E dal 2008 hanno dato
vita a un fondo.
Che ha dimostrato ottimi rendimenti. Una studiosa della Bocconi ha ricostruito questo strano connubio
Cosa sono gli investimenti sostenibili o Esg (environmental, social and governance), quali criteri adottano, come sono nati e quanto si sono sviluppati. Ma soprattutto l’approccio, il lavoro di analisi e i risultati ottenuti da due società che, pur partendo da presupposti diversi, sul campo degli investimenti sostenibili sono impegnate da anni.
Di questo tratta il volume Investimenti sostenibili (Egea, 2010) curato da Lucilla Tealdi, docente Sda Bocconi. Che sin dalla prefazione chiarisce il suo messaggio: «Sgombriamo il campo da un equivoco: finanza ed etica possono e devono convivere. La finanza è destinata a naufragare, trascinando con sé l’equilibrio del nostro sistema, se non saprà scoprire l’etica».
Il primo caso è quello di Ecpi (Gruppo Mittel), la società che nel 2000 ha lanciato il primo indice etico europeo, Ethical Index Euro, e le cui radici risalgono all’Osservatorio Finetica. Soprattutto nei primi anni, Ecpi ha assolto un compito di divulgazione dei criteri e principi degli investimenti eticamente orientati, rispondendo all’esigenza diffusa di comprendere che cosa essi fossero. «Ecpi partiva da un punto di vista istituzionale», dice Tealdi, «nel senso che, data l’esigenza degli investitori di capire questa tipologia di investimenti, ha sviluppato un sistema di rating etico e creato indici azionari che potevano essere utilizzati come benchmark nella gestione di portafogli d’investimento». Oggi la famiglia di indici etici di Ecpi si è allargata notevolmente e il suo sistema di rating etico, oltre che alle società quotate sui listini di Borsa, è stato ad esempio applicato anche alle istituzioni di microfinanza. E uno studio, che il libro cita puntualmente, ha rilevato che il modello di rating Esg elaborato da Ecpi aveva previsto con grande anticipo oltre il 70% dei grandi fallimenti di società quotate avvenuti negli ultimi anni.
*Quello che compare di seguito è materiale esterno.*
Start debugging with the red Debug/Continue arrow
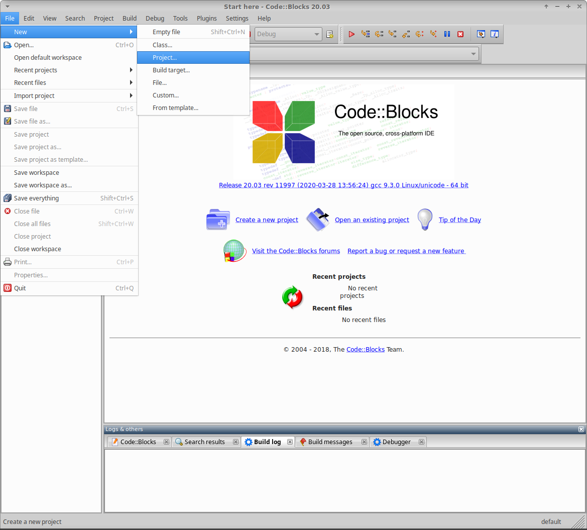This screenshot has width=587, height=530. point(351,34)
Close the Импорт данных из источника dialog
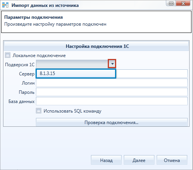 [183, 3]
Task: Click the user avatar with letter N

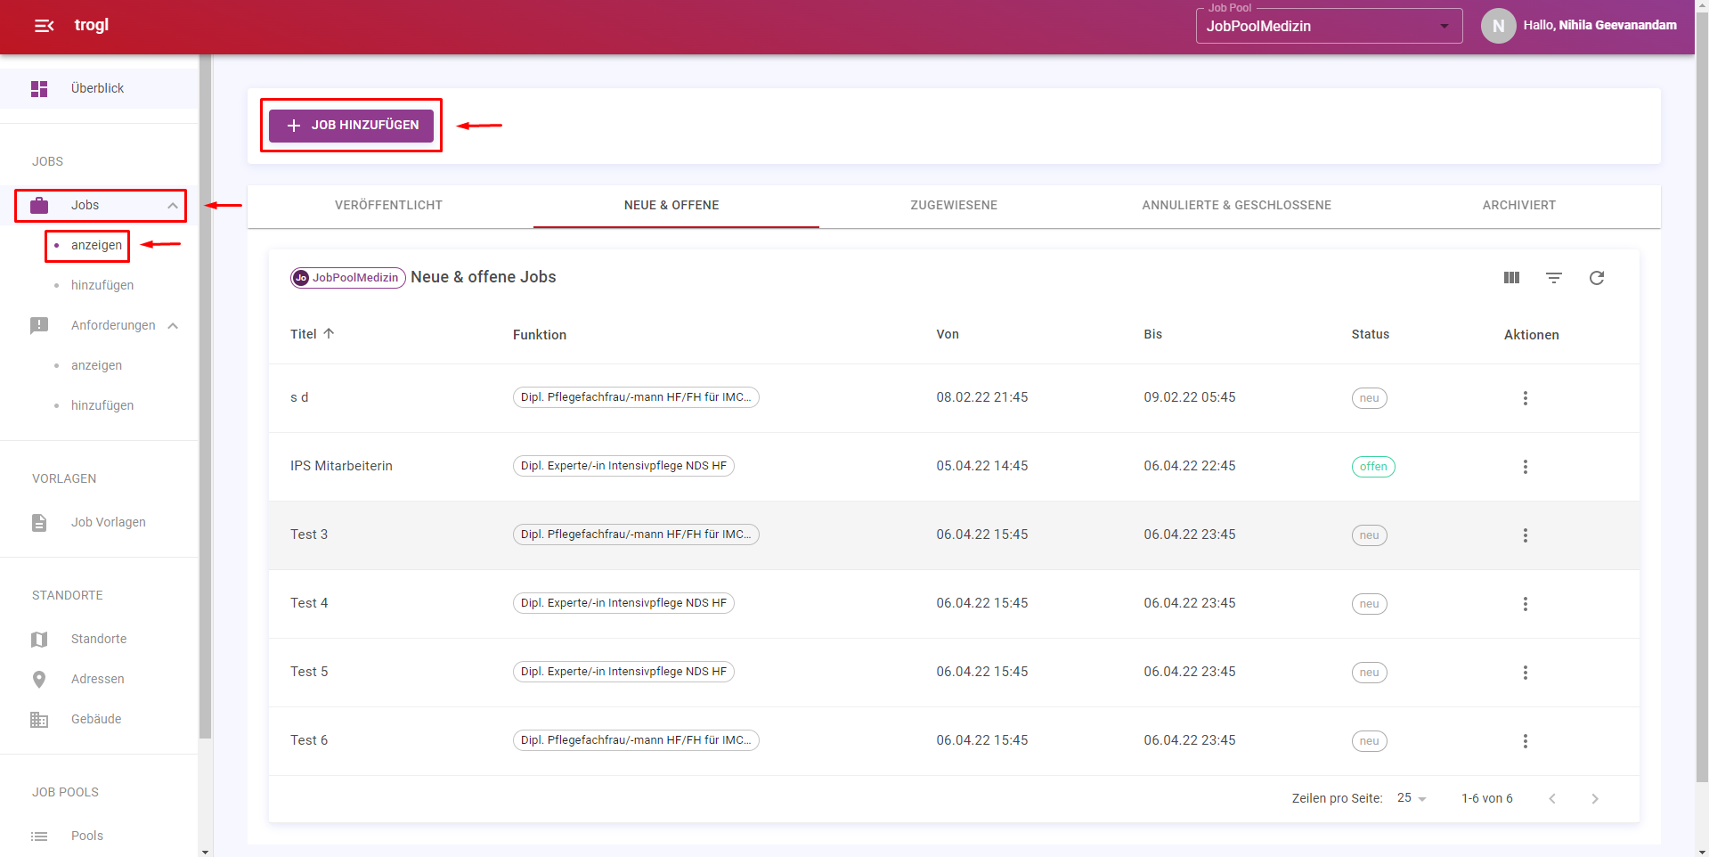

L’altro caso raccontato nelle quasi 150 pagine del volume è quello di Gs Sustain, un’iniziativa di studio e ricerca sui temi della sostenibilità nata in seno alla banca d’affari Goldman Sachs. Il che potrebbe lasciare abbastanza perplessi, dato che quello di Goldman Sachs non è certo il primo nome che viene in mente quando si parla di finanza socialmente responsabile, piuttosto quando si parla di finanza speculativa e del ruolo che i colossi mondiali della finanza hanno avuto nella crisi.
Proprio per questo, però, il caso di Gs Sustain è interessante e il libro lo approfondisce. «Goldman Sachs ha creato una società completamente separata, Gs Sustain, dedicata agli investimenti sostenibili», dice Tealdi, «con manager diversi e gestita in maniera indipendente. L’abbiamo scelta proprio perché rappresenta un caso diverso, di una grande banca d’affari che ha deciso di guardare all’impatto delle valutazioni condotte secondo i criteri Esg».
Due storie, due approcci, due percorsi diversi, dunque, ma con un unico risultato: l’analisi di sostenibilità integrata con quella tradizionale funziona. Investire attraverso criteri sociali, ambientali e di corporate governance, espone a minori rischi e aumenta la possibilità di ottenere buoni rendimenti in un orizzonte di medio-lungo periodo. Ma a che punto siamo con questa integrazione? «Sicuramente avanti», risponde Tealdi, «in termini di valutazioni che utilizzano questi criteri e di costruzione di portafogli d’investimento Esg. C’è più difficoltà a far comprendere alle aziende che gli investimenti nella sostenibilità, ad esempio nella riduzione delle emissioni di CO2, di cui esse vedono soprattutto i costi nel breve, hanno un impatto nel medio-lungo termine. Con la crisi, comunque, le imprese avvertono la necessità di sviluppare la reputazione aziendale e quindi investire in sostenibilità».